* _WORK TASK_
Return, from the listing below, each line where the word "panel" appears.

* _SOURCE INFORMATION_
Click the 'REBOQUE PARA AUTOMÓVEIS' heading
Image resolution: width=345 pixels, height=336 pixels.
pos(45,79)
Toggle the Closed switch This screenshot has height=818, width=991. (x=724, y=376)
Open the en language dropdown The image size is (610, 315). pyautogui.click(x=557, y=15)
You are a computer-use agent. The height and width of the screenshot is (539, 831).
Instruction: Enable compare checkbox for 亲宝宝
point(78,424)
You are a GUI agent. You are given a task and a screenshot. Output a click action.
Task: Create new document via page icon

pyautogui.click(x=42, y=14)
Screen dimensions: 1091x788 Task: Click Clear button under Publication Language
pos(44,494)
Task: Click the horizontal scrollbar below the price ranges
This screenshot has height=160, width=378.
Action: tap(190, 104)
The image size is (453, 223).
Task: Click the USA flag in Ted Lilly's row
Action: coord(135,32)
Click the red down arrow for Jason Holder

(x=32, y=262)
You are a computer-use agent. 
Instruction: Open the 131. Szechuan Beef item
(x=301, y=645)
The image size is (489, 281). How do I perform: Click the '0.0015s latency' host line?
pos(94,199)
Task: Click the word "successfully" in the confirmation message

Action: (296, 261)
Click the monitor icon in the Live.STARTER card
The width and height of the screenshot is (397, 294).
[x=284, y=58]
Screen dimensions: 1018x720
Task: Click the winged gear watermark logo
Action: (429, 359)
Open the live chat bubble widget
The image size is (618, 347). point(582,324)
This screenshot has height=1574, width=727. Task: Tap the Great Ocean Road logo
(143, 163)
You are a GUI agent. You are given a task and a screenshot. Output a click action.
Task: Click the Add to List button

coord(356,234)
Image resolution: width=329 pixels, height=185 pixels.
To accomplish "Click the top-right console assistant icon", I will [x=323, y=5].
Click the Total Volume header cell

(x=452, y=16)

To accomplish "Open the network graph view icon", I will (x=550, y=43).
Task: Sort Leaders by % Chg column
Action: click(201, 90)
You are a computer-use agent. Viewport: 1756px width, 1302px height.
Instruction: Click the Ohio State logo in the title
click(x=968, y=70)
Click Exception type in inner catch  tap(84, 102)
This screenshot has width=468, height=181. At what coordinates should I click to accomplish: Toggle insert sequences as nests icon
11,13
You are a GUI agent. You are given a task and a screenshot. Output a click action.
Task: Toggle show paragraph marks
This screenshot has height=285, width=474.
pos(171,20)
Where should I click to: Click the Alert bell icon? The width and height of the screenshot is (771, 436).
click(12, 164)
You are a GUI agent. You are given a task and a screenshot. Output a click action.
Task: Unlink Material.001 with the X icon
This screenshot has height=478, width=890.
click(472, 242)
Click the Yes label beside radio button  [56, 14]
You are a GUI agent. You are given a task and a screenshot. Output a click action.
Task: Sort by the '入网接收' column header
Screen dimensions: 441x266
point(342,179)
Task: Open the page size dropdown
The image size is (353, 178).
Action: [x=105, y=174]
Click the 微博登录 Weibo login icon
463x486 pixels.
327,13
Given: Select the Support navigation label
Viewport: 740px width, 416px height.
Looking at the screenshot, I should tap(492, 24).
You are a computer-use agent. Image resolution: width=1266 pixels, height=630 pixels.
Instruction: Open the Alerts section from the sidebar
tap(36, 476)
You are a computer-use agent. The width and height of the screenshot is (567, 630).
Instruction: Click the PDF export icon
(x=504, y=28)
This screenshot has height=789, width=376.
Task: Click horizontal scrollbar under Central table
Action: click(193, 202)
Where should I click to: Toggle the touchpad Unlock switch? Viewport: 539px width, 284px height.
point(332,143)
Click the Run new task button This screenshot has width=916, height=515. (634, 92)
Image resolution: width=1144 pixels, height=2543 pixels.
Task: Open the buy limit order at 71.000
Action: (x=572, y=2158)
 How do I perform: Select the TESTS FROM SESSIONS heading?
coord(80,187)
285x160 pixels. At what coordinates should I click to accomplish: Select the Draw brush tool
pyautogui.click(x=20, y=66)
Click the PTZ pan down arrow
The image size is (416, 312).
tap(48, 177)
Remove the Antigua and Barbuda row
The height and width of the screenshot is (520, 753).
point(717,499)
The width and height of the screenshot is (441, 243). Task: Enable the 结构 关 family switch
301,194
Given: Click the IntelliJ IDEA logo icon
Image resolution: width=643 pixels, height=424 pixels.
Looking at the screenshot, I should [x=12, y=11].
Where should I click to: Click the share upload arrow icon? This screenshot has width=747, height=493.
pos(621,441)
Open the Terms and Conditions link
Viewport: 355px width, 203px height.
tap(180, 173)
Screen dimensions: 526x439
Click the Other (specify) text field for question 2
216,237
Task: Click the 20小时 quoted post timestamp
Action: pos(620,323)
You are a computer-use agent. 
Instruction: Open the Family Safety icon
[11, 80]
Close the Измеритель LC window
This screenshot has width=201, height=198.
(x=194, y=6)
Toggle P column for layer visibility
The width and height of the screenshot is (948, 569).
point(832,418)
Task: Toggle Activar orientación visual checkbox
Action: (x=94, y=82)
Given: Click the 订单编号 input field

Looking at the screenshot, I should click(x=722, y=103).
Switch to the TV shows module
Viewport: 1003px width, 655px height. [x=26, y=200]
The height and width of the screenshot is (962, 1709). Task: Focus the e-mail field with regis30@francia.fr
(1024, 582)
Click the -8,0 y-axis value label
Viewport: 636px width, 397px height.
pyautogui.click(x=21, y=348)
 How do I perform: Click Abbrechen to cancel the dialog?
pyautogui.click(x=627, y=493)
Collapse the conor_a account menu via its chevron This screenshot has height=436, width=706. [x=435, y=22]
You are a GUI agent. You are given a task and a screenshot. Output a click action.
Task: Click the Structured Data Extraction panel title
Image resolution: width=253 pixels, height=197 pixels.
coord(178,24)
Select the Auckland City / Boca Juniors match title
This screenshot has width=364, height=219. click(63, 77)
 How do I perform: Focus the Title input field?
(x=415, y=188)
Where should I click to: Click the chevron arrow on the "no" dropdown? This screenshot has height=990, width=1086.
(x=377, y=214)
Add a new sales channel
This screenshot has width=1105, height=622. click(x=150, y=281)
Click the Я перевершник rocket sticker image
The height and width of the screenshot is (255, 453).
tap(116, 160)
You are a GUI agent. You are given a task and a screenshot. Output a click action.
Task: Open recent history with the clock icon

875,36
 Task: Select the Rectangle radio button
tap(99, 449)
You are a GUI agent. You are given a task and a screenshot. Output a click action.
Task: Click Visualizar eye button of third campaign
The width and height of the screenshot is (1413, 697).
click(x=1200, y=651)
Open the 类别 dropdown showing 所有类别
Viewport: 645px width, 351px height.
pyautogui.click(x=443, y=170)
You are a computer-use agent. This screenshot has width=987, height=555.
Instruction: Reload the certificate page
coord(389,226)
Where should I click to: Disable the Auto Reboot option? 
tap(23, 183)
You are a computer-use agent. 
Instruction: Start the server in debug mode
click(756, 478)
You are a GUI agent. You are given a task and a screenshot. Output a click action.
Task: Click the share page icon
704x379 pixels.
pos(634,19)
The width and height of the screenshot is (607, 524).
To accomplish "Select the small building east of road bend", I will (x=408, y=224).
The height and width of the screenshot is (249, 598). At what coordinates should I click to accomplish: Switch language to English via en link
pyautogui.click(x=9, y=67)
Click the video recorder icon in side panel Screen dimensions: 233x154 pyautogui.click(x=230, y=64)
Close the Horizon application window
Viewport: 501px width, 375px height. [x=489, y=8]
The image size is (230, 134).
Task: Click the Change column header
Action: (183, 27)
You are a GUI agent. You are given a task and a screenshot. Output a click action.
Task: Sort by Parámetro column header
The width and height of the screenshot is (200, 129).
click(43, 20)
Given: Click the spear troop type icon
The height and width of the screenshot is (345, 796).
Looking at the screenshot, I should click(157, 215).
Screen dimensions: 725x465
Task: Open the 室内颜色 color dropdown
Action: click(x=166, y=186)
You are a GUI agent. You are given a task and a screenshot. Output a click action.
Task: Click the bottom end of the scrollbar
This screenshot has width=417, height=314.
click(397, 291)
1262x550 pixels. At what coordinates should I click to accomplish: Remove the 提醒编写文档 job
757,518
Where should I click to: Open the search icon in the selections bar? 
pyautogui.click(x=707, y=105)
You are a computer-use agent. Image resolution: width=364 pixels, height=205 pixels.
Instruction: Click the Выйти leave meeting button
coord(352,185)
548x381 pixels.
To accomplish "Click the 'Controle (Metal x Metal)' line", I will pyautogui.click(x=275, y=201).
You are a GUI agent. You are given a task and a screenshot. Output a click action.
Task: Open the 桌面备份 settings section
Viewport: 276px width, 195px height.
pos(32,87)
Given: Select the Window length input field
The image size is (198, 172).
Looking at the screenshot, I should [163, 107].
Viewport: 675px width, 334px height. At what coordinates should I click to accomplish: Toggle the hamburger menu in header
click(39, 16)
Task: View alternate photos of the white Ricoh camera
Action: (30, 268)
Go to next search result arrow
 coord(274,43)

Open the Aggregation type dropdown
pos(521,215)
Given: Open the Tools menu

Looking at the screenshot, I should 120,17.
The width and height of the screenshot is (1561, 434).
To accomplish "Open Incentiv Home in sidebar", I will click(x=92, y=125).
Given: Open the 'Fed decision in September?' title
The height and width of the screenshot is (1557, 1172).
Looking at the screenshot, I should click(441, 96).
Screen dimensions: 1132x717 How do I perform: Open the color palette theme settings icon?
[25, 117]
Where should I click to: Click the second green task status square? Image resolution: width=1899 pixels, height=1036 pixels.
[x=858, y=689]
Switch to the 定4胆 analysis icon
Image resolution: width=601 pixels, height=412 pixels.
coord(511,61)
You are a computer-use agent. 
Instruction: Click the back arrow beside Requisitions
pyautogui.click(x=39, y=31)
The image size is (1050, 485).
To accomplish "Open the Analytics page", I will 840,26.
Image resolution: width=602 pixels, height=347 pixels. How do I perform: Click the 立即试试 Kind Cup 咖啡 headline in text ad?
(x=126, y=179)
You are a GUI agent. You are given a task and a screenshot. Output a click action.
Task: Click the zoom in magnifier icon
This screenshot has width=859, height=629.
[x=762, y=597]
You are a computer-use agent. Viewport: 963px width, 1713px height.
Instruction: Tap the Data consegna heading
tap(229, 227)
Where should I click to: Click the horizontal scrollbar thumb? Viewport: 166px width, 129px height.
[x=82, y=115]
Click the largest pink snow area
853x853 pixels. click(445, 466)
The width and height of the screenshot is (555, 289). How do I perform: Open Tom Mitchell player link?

* _SOLUTION FOR THIS TASK_
Task: Click the Structured Data Extraction panel title
Click the video recorder icon in side panel Screen dimensions: 233x154 pyautogui.click(x=230, y=64)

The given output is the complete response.